Who will win the star-studded frontcourt battle?
When it comes to post play, there’s no shortage of star power on either side. Team WNBA features Liz Cambage, Jonquel Jones and Candace Parker. Parker has been a major factor in the Chicago Sky’s turnaround, leading the team to a seven-game win streak after returning from injury. Jones has been on fire all season and still sits second in league scoring after returning from a history-making EuroBasket run for Bosnia and Herzegovina. Meanwhile, Cambage is one of the more efficient shooters in the group, with a 54.3 field goal percentage, and one of the best shot blockers in the league.

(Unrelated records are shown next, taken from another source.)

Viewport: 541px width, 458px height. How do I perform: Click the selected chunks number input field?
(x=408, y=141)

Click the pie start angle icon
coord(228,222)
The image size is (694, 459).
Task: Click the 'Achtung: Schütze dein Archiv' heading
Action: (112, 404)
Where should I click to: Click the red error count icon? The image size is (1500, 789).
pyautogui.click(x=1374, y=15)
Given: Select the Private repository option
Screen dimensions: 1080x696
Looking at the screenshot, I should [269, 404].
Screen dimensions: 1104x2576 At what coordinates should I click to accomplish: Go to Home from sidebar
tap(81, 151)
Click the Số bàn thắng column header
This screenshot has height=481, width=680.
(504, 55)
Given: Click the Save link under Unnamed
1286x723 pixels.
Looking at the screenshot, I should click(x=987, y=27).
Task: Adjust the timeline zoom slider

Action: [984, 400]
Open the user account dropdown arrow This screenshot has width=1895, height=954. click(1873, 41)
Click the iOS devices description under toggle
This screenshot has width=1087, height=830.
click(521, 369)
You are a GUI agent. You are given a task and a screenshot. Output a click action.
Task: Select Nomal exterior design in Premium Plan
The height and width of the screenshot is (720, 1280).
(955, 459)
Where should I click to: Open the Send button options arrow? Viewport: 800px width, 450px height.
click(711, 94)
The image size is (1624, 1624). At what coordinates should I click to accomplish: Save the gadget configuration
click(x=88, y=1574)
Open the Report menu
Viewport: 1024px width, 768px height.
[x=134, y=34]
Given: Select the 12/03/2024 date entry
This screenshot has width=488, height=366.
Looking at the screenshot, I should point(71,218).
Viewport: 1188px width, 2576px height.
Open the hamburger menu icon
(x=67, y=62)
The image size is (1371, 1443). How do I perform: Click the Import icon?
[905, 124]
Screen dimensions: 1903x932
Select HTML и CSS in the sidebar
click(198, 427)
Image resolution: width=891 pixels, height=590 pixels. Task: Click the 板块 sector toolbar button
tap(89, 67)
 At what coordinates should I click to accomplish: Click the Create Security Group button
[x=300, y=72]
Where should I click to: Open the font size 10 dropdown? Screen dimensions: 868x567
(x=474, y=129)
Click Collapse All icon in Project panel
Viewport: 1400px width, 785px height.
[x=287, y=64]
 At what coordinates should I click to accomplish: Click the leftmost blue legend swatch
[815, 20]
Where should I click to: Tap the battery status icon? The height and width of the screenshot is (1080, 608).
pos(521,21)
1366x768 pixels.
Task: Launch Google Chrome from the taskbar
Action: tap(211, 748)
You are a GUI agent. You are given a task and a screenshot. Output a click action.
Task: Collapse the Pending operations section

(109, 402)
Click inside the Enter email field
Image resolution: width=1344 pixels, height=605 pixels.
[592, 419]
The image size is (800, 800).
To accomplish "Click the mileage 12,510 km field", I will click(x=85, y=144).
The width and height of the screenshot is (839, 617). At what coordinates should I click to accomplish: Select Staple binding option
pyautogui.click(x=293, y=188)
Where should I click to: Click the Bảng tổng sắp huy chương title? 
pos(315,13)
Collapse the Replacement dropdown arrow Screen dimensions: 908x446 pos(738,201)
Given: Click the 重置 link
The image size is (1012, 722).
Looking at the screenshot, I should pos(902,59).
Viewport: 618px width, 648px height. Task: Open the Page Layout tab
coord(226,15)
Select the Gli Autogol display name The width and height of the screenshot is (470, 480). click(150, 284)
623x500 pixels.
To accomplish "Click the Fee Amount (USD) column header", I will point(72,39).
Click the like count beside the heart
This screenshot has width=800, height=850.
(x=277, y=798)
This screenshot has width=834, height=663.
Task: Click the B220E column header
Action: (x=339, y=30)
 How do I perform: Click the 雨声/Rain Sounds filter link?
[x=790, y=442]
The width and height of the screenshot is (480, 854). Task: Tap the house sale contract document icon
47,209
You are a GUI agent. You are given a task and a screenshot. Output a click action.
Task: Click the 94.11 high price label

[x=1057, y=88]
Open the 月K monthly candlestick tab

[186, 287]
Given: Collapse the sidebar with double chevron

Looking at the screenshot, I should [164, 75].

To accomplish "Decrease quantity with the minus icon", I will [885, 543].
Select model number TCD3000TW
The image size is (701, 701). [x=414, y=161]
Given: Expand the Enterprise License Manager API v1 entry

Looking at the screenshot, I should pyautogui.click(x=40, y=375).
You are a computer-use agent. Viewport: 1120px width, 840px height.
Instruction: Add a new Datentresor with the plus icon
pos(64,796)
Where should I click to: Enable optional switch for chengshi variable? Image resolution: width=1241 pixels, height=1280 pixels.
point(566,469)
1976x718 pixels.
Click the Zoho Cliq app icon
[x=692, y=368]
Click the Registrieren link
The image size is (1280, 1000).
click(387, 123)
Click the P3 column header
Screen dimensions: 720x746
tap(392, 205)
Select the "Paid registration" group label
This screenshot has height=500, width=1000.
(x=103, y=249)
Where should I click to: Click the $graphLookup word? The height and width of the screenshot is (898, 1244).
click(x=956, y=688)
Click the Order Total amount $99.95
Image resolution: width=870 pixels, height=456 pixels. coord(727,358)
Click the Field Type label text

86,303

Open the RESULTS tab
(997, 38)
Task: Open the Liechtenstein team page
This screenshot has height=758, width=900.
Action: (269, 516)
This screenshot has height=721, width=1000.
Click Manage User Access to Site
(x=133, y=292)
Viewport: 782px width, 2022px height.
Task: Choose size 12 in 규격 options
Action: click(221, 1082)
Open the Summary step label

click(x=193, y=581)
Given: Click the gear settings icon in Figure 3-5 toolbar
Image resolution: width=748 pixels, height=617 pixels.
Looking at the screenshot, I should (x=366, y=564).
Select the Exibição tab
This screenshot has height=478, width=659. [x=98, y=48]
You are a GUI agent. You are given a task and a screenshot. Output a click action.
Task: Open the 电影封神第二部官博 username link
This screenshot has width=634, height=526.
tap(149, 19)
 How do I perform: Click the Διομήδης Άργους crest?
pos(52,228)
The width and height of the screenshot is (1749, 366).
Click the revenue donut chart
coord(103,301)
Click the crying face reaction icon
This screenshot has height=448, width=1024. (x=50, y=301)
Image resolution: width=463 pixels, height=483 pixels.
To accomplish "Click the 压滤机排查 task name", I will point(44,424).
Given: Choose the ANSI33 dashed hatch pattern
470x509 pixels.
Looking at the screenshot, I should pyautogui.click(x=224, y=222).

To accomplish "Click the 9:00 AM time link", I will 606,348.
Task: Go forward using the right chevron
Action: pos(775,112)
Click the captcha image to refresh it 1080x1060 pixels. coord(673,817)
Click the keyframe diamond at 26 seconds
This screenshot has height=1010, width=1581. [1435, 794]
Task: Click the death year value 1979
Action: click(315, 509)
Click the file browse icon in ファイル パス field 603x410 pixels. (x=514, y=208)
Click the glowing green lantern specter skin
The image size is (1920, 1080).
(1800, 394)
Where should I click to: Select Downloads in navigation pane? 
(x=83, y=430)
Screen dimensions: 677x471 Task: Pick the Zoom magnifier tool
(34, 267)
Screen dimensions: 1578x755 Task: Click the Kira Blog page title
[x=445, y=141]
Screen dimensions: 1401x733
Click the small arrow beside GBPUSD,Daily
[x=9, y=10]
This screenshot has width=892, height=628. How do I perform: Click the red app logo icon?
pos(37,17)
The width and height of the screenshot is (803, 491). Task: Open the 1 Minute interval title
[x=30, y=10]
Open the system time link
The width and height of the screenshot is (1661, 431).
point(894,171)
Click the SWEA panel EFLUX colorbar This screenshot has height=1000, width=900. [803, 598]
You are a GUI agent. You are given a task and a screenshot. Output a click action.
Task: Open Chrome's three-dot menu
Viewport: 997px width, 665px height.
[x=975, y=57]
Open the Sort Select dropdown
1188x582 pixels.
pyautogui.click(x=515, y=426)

The only two players on the floor who block more shots per game than Cambage are Sylvia Fowles and Brittney Griner of Team USA. The national team also has Tina Charles, who leads the WNBA with 26.3 points per game — more than five points ahead of second-place Jonquel Jones.
Can the WNBA All-Stars actually beat Team USA?
For the first time in the WNBA’s 25-year history, Team USA will take on a group of WNBA All-Stars in a matchup officially recognized as an All-Star Game. As the U.S. national team prepares for the Olympics, where it will be playing for its seventh straight gold medal, there’s a legitimate question as to whether Team WNBA can beat the gold medal favorites.
As Jonquel Jones said in Sunday’s postgame presser, they certainly want to. And Team WNBA also has the talent to do so.
Each team has nine players in the top 25 in scoring, so the game will likely come down to the defensive battle. Team WNBA also boasts playmaker Courtney Vandersloot, who leads the league in assists, and Ogunbowale and Kahleah Copper, who have something to prove after competing in U.S. training camps but not making the final roster for the Olympics.